**Task to complete**
In full and without deviation, write out the entries that follow.

**Given data**
■ ■ ■ ■ ■ ■ ■
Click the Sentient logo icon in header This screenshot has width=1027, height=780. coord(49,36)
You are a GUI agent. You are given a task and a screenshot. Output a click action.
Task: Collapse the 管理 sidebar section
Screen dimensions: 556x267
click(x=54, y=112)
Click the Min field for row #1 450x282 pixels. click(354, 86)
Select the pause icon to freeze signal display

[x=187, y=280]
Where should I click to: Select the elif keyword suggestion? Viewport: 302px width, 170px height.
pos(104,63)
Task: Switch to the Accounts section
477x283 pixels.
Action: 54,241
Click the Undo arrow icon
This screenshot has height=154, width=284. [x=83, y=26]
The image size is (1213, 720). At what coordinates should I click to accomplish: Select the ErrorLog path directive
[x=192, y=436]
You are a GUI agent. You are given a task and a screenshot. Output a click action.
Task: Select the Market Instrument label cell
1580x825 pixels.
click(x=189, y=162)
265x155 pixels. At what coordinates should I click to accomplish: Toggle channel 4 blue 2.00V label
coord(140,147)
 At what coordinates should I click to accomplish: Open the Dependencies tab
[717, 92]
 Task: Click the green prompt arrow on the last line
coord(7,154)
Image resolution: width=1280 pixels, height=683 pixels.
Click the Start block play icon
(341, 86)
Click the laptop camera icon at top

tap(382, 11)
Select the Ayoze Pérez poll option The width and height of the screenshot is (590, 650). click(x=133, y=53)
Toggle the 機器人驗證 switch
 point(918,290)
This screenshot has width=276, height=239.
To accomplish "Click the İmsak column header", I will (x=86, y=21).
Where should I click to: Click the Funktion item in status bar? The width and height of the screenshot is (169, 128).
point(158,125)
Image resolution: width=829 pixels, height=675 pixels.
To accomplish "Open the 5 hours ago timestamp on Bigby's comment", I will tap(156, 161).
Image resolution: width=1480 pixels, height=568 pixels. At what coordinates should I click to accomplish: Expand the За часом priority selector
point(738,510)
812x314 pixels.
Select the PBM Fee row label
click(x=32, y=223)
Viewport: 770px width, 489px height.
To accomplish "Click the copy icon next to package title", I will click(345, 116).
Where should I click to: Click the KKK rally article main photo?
■ ■ ■ ■ ■ ■ ■
**Reply to the exercise**
Click the Sentient logo icon in header This screenshot has width=1027, height=780. coord(49,36)
You are a GUI agent. You are given a task and a screenshot. Output a click action.
Task: Collapse the 管理 sidebar section
Screen dimensions: 556x267
click(x=54, y=112)
Click the Min field for row #1 450x282 pixels. click(354, 86)
Select the pause icon to freeze signal display

[x=187, y=280]
Where should I click to: Select the elif keyword suggestion? Viewport: 302px width, 170px height.
pos(104,63)
Task: Switch to the Accounts section
477x283 pixels.
Action: 54,241
Click the Undo arrow icon
This screenshot has height=154, width=284. [x=83, y=26]
The image size is (1213, 720). At what coordinates should I click to accomplish: Select the ErrorLog path directive
[x=192, y=436]
You are a GUI agent. You are given a task and a screenshot. Output a click action.
Task: Select the Market Instrument label cell
1580x825 pixels.
click(x=189, y=162)
265x155 pixels. At what coordinates should I click to accomplish: Toggle channel 4 blue 2.00V label
coord(140,147)
 At what coordinates should I click to accomplish: Open the Dependencies tab
[717, 92]
 Task: Click the green prompt arrow on the last line
coord(7,154)
Image resolution: width=1280 pixels, height=683 pixels.
Click the Start block play icon
(341, 86)
Click the laptop camera icon at top

tap(382, 11)
Select the Ayoze Pérez poll option The width and height of the screenshot is (590, 650). click(x=133, y=53)
Toggle the 機器人驗證 switch
 point(918,290)
This screenshot has width=276, height=239.
To accomplish "Click the İmsak column header", I will (x=86, y=21).
Where should I click to: Click the Funktion item in status bar? The width and height of the screenshot is (169, 128).
point(158,125)
Image resolution: width=829 pixels, height=675 pixels.
To accomplish "Open the 5 hours ago timestamp on Bigby's comment", I will tap(156, 161).
Image resolution: width=1480 pixels, height=568 pixels. At what coordinates should I click to accomplish: Expand the За часом priority selector
point(738,510)
812x314 pixels.
Select the PBM Fee row label
click(x=32, y=223)
Viewport: 770px width, 489px height.
To accomplish "Click the copy icon next to package title", I will click(345, 116).
Where should I click to: Click the KKK rally article main photo?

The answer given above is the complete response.